[PROBLEM DETAILS]
Lines with "pixels": how many are there in the listing below? Reply with the number only.

[INFORMATION SHOWN]

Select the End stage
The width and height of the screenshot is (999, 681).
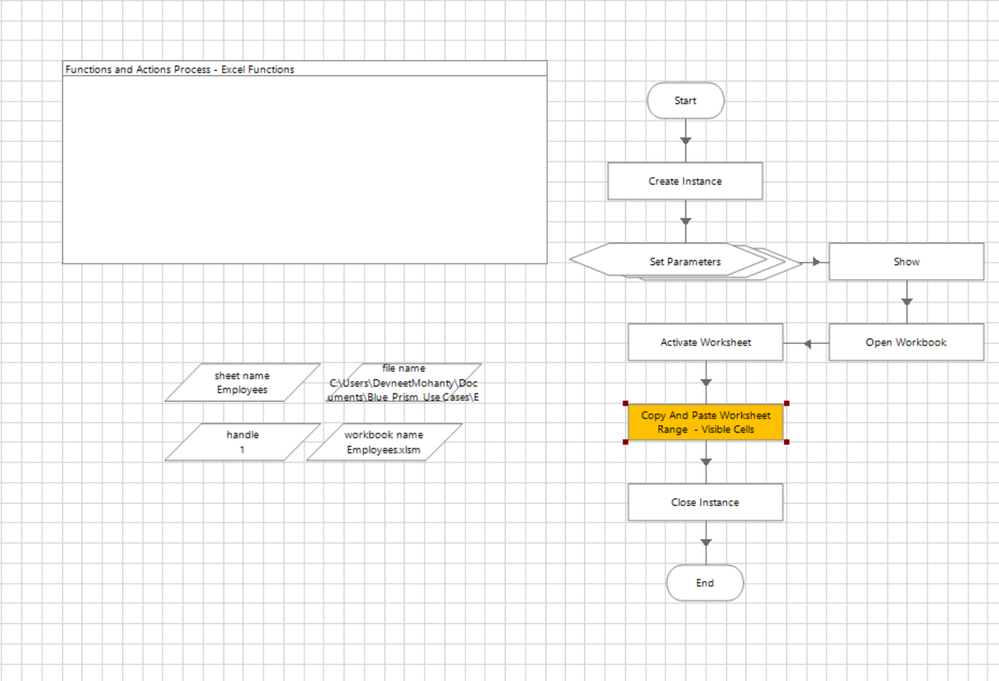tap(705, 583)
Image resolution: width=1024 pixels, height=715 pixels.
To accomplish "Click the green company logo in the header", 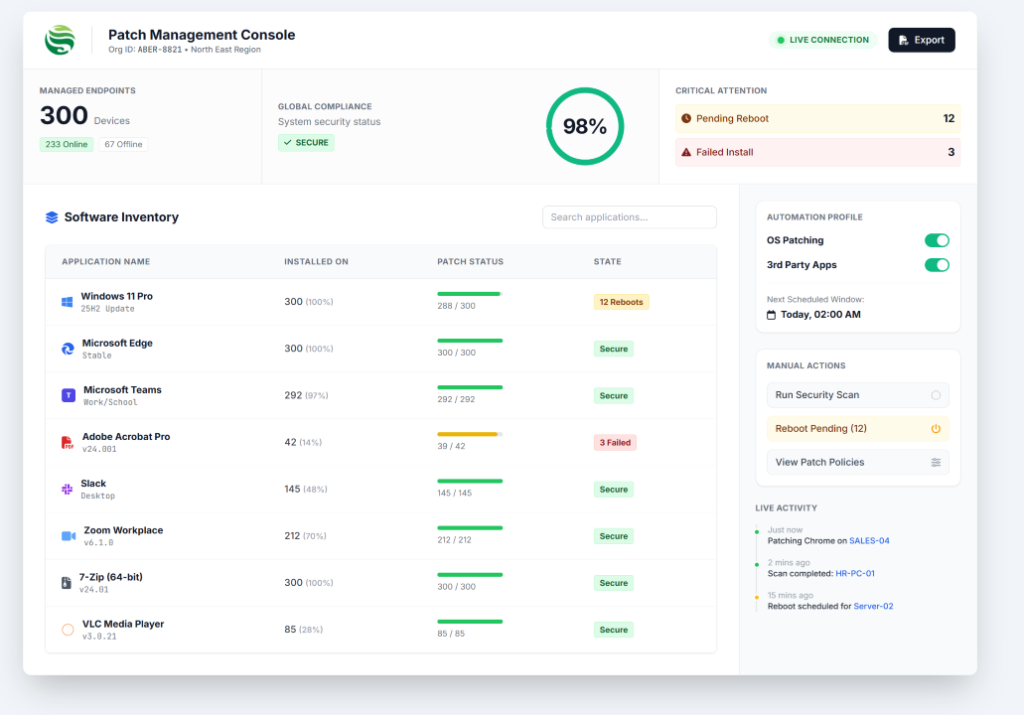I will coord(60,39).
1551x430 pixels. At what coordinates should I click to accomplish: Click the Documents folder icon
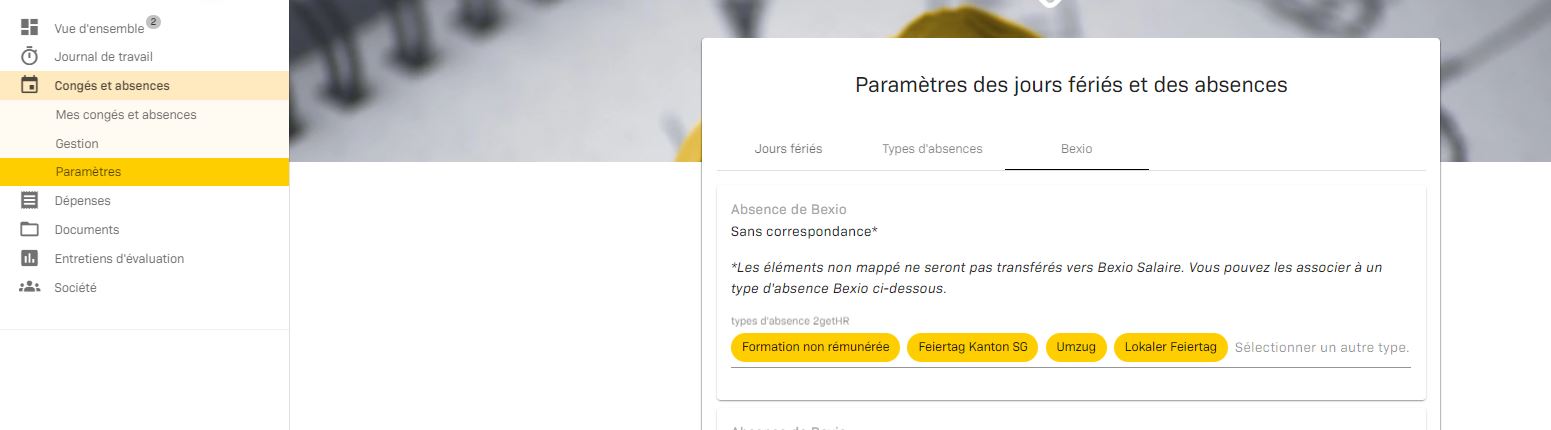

[REPLY TO THE TASK]
2